In the waning days of 2017, many policy issues affecting the apartment industry have been front and center for Congress and the administration.
Debate over top issues like tax reform, housing finance reform, the reauthorization of the National Flood Insurance Program (NFIP), and regulatory reform are moving forward, but it's still too early to predict what legislative measures will ultimately make it over the finish line by year's end.
Tax Reform Leaps Forward
Republicans, in control of both houses of Congress and the White House for the first time in years, are determined to enact tax reform by the close of 2017. For the past year, the NMHC has been focused on preventing a redo of the mistakes from 1986, when Congress last took on comprehensive tax reform, making poor policy decisions that devastated the commercial real estate industry.
The tax reform debate is changing daily, but the NMHC’s policy experts have been cautiously optimistic on several fronts. Both the House and the Senate tax packages largely left many critical provisions for the multifamily industry intact, including those impacting interest deductibility, like-kind exchanges, and depreciation; however, they would make more dramatic changes to both the individual and business sides of the tax code.
Reauthorization of the Flood Insurance Program Stalls
The NFIP, critical to ensuring that multifamily owners, operators, and developers can secure the necessary flood coverage to protect and finance their projects, is set to expire in December.
In mid-November, the House of Representatives took a big step toward a reauthorization by passing the NMHC-supported 21st Century Flood Reform Act, which would not only reauthorize the program for another five years but also implement a number of important reforms, including requiring FEMA to provide NFIP premium reductions for alternative methods of mitigation; removing the mandatory flood-insurance purchase requirement for multifamily rental properties with federally involved commercial loans; and raising the coverage limit.
The Senate won't consider the House-passed flood bill but instead will craft its own version. Given that the program is set to expire on Dec. 8, the program will need to be extended. And given that short-term extensions create uncertainty in the marketplace, the NMHC is urging lawmakers in Congress to enact at least a one-year extension to provide stability and time for Congress to reach agreement on a comprehensive long-term reform package.
Housing Finance Reform Heats Up Again
Retiring chairman of the House Financial Services Committee Jeb Hensarling (R-Texas) and Senate Banking chairman Mike Crapo (R-Idaho) have both announced that they intend to make progress on housing finance reform by the end of 2017 or the first quarter of 2018, at the latest.

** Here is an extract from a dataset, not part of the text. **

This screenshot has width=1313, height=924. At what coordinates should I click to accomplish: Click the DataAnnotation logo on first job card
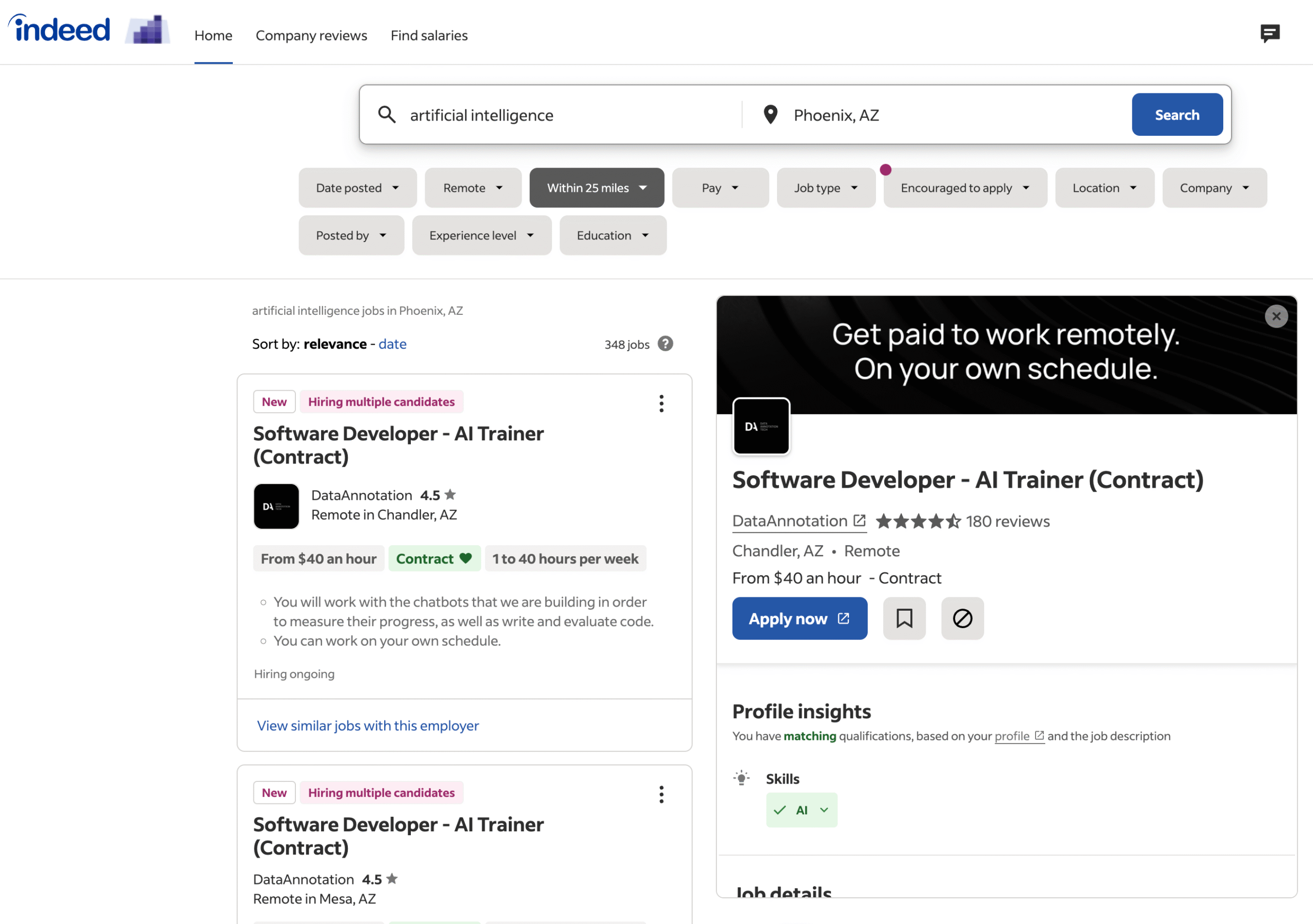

Chairman Hensarling has already held a series of hearings. NMHC Chairman Bob DeWitt recently participated in one, using his testimony to outline the core multifamily housing finance principles—including an explicit, paid-for federal guarantee for multifamily-backed mortgage securities—that would need to be part of any reform effort. The NMHC is working closely with key administration officials, committee members, and congressional staff to ensure that housing finance reform addresses multifamily’s unique business needs.